Jocivalda, que nunca aprendeu a ler e escrever, teve medo no começo, pois não acreditava que a filha conseguiria ser independente. “A Busca Ativa me provou que eu estava errada. Desde o início, eles me falaram que dariam um futuro melhor para os meus filhos. E foi exatamente o que aconteceu. Hoje, Maria Vitória é mais feliz”, diz ela. Além da menina, os irmãos também estão sendo acompanhados para voltar a estudar. “O projeto proporciona aos meus filhos algo que eu não tive. E isso não tem preço”, comemora.

Com a Busca Ativa, Maria Vitória hoje tem muitos sonhos. “Quero ter uma casa com a minha família. E que seja perto da rua para eu ver as pessoas passando. Uma casa em que eu consiga me mover e ter meu próprio quarto. E que caiba a minha cadeira de rodas. Hoje sinto que estou mais perto disso”, afirma.

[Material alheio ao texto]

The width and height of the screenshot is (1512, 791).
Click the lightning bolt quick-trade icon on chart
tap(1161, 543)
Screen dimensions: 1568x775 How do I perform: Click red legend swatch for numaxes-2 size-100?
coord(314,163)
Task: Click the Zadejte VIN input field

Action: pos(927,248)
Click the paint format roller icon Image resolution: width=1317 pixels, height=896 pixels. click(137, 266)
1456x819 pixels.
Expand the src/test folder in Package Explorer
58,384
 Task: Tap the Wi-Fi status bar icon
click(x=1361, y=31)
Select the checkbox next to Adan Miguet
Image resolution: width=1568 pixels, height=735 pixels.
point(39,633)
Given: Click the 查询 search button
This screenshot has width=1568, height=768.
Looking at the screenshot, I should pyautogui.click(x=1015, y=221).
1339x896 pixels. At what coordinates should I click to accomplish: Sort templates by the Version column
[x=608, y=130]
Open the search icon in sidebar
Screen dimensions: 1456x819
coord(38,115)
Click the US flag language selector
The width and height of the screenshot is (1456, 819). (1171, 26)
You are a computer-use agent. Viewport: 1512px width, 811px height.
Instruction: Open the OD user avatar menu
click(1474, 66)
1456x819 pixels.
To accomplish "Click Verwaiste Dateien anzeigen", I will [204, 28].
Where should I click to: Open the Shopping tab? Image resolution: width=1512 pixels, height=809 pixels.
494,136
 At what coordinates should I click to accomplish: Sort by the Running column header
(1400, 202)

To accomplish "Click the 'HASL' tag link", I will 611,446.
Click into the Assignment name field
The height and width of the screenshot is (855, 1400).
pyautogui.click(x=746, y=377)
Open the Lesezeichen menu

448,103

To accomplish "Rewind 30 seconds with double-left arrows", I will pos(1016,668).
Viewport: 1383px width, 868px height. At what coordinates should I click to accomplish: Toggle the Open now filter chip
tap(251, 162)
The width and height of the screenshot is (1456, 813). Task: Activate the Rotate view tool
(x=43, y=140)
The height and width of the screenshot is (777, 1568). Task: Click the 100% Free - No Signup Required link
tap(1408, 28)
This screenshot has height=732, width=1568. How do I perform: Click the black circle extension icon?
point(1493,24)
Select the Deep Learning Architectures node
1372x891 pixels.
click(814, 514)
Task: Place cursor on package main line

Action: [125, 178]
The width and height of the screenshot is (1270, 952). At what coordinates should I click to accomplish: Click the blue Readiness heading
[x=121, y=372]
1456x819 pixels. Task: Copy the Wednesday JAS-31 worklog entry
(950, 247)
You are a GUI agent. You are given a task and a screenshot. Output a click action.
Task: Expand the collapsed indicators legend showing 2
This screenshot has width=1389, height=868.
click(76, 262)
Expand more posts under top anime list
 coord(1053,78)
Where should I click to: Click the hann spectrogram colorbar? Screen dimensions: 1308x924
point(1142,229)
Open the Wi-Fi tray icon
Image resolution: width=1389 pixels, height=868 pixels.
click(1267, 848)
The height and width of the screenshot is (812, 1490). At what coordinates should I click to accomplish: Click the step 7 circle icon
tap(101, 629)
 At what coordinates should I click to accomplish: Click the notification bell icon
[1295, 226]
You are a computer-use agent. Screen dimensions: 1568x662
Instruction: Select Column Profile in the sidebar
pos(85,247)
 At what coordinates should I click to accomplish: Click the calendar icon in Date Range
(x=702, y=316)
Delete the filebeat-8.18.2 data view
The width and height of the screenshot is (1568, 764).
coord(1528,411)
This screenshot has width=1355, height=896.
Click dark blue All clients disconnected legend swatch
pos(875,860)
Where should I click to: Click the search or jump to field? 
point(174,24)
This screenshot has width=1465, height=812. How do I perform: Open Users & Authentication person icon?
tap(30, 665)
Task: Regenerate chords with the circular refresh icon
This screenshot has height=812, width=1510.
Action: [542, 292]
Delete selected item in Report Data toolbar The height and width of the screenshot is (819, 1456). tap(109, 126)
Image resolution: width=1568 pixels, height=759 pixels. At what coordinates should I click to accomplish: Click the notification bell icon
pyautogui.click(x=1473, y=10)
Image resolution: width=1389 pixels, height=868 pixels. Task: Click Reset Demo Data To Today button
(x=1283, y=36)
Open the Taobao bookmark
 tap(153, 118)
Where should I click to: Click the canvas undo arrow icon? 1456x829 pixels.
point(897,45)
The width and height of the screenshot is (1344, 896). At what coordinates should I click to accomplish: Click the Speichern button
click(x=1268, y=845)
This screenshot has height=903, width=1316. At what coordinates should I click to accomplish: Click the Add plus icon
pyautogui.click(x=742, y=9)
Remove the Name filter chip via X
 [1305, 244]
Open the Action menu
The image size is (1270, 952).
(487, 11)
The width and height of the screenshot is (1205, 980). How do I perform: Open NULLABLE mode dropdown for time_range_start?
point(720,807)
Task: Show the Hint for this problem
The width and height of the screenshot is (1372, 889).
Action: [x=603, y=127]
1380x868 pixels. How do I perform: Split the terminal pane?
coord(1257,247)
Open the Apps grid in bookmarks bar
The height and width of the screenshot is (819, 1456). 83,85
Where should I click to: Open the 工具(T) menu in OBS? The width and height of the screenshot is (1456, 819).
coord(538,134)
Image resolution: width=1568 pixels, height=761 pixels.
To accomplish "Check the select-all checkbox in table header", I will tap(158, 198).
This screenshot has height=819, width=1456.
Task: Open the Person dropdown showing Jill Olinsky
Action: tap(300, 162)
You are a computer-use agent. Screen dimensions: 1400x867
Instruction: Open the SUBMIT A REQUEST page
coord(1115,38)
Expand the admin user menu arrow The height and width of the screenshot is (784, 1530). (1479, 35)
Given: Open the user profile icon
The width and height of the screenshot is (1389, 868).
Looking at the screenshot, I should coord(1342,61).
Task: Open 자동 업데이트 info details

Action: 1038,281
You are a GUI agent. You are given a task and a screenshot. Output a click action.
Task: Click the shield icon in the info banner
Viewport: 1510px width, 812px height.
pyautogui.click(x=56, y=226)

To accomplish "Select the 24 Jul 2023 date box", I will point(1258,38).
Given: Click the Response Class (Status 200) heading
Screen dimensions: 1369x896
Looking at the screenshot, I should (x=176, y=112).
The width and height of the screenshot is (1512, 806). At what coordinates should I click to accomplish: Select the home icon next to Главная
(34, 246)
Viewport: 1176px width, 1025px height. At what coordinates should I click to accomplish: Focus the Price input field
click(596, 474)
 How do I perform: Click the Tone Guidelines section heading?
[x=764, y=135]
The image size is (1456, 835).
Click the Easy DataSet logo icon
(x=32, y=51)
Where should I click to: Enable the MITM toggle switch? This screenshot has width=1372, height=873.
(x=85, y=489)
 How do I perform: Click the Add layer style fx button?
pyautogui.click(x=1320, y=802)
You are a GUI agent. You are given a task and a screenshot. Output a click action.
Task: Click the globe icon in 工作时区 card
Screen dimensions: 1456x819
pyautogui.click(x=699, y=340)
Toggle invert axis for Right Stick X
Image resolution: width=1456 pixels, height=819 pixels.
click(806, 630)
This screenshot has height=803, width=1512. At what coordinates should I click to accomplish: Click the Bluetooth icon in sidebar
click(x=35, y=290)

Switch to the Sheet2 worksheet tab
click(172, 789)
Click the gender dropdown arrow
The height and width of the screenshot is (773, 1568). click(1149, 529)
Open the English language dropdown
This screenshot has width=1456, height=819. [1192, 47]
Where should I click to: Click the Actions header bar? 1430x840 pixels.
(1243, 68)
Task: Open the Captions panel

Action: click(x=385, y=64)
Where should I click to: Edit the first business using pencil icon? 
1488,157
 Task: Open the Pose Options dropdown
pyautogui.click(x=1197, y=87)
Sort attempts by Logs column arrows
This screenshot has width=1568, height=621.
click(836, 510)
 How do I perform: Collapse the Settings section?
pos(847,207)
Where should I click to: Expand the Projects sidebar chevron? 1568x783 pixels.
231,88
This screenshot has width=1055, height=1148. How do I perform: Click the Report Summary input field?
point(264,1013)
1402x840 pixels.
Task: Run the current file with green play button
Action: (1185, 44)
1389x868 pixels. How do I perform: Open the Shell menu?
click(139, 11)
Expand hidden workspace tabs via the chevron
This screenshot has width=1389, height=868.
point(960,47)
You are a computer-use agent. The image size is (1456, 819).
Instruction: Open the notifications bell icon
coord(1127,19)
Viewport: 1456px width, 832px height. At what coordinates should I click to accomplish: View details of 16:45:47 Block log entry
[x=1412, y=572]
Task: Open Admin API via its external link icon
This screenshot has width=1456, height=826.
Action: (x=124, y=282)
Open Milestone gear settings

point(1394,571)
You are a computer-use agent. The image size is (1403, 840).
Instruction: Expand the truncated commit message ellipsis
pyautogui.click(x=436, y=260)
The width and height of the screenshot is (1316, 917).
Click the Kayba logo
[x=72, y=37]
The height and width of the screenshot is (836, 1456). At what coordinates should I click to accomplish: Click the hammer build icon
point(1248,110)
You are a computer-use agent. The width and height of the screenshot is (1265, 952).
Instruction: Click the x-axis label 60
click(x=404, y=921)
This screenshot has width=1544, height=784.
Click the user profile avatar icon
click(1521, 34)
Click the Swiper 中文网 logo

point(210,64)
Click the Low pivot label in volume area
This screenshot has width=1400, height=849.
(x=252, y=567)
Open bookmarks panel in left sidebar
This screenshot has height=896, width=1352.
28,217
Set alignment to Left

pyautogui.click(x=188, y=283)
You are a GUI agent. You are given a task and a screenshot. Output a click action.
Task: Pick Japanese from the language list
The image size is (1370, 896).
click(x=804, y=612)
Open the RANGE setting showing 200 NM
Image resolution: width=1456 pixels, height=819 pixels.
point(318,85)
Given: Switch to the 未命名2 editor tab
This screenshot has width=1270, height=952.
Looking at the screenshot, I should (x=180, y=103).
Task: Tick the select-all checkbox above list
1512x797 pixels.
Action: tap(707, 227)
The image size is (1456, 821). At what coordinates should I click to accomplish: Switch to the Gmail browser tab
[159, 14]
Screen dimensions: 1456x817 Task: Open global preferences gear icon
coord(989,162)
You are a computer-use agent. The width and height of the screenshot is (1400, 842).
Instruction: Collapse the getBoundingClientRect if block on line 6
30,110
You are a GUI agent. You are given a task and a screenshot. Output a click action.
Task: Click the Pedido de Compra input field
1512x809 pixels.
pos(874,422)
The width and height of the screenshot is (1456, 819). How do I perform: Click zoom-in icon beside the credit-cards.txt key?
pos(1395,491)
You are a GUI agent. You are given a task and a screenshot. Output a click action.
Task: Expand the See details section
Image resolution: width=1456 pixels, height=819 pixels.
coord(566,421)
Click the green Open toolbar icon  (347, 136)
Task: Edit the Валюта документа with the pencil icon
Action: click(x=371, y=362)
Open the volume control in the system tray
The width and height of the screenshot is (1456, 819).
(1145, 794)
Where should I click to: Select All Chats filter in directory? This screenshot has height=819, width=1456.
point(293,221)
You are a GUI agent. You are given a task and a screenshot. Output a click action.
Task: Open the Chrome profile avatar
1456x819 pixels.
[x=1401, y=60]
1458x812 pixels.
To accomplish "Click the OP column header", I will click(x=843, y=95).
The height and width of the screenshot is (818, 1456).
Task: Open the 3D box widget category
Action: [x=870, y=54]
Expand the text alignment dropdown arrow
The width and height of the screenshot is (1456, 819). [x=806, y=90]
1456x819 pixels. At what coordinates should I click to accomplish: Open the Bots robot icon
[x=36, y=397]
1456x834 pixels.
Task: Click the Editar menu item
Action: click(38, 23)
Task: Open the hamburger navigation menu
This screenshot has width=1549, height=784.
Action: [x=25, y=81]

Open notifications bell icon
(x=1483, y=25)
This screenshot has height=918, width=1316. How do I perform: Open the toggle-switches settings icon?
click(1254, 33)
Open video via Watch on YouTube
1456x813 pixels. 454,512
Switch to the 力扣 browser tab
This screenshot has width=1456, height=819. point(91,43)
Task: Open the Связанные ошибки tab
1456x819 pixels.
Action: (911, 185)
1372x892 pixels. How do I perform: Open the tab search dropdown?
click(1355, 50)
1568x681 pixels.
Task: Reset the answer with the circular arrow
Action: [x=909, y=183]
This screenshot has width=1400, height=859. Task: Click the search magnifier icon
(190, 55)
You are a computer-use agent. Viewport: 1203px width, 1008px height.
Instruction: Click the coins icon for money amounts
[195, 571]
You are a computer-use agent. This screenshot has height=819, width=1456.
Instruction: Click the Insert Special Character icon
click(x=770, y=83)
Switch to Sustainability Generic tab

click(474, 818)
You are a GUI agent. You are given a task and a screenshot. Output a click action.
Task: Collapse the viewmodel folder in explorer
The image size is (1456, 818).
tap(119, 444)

Em Itabaianinha, o trabalho da Busca Ativa Escolar começou em 2019. Em apenas três meses, 61 crianças, entre 4 e 17 anos, que estavam fora da escola, voltaram para a escola e participam de forma regular. “Fizemos uma mobilização nos 75 povoados do nosso município, no início do ano, e avaliamos cada caso de forma individual para encontrar a melhor solução para cada criança. O resultado tem nos surpreendido”, avalia Adailson de Jesus Silveira, conhecido como Alvinho, responsável pela implementação da iniciativa no município.

Atendimento especializado
Para que Maria Vitória pudesse estar na escola e aprender, a equipe da Busca Ativa Escolar foi atrás dos recursos disponíveis no município. Um deles foi o atendimento especializado no contraturno escolar. Em seu primeiro dia no espaço, Maria Vitória era só sorriso. De acordo com a coordenadora do Programa, Monica Carvalho, o primeiro passo é fazer um diagnóstico detalhado para depois traçar uma plano personalizado. “Ela é uma menina incrível, com boa argumentação. Vemos que a região do cérebro responsável por sua coordenação motora ficou bem comprometida. Mas, visivelmente, o cognitivo dela está preservado. Então, os maiores desafios serão motores”, avalia. Segundo ela, o próximo passo é continuar estimulando para que ela se desenvolva cada vez mais.

Sentada na frente do computador pela primeira vez, Maria Vitória disse que está muito animada por voltar à escola. “Senti muita saudade dos meus amigos, queria muito voltar. Ficar em casa é bom, mas prefiro ficar na minha escola. Ter amigos é muito divertido”, diz toda contente. Sobre suas atividades favoritas, a menina diz, orgulhosa: “Gosto de aprender e de ensinar a minha mãe a ler”.

Sobre a Busca Ativa Escolar
A Busca Ativa Escolar é uma plataforma gratuita para ajudar os municípios a combater a exclusão escolar, desenvolvida pelo UNICEF em parceria com a União Nacional dos Dirigentes Municipais de Educação (Undime), o Colegiado Nacional de Gestores Municipais de Assistência Social (Congemas) e e o Conselho Nacional de Secretarias Municipais de Saúde (Conasems).

A intenção é apoiar os governos na identificação, registro, controle e acompanhamento de crianças e adolescentes que estão fora da escola ou em risco de evasão. Por meio da Busca Ativa Escolar, municípios e estados terão dados concretos que possibilitarão planejar, desenvolver e implementar políticas públicas que contribuam para a inclusão escolar.

A Busca Ativa Escolar reúne representantes de diferentes áreas – Educação, Saúde, Assistência Social, Planejamento – dentro de uma mesma plataforma. Cada pessoa ou grupo tem um papel específico, que vai desde a identificação de uma criança ou adolescente fora da escola até a tomada das providências necessárias para a matrícula e a permanência do aluno na escola. Todo o processo é feito pela internet e a ferramenta pode ser acessada em qualquer dispositivo como computadores de mesa, computadores portáteis, tablets, celulares (via SMS ou aplicativo para smartphones). Há também formulários impressos para agentes comunitários e técnicos verificadores que não têm acesso a dispositivos móveis.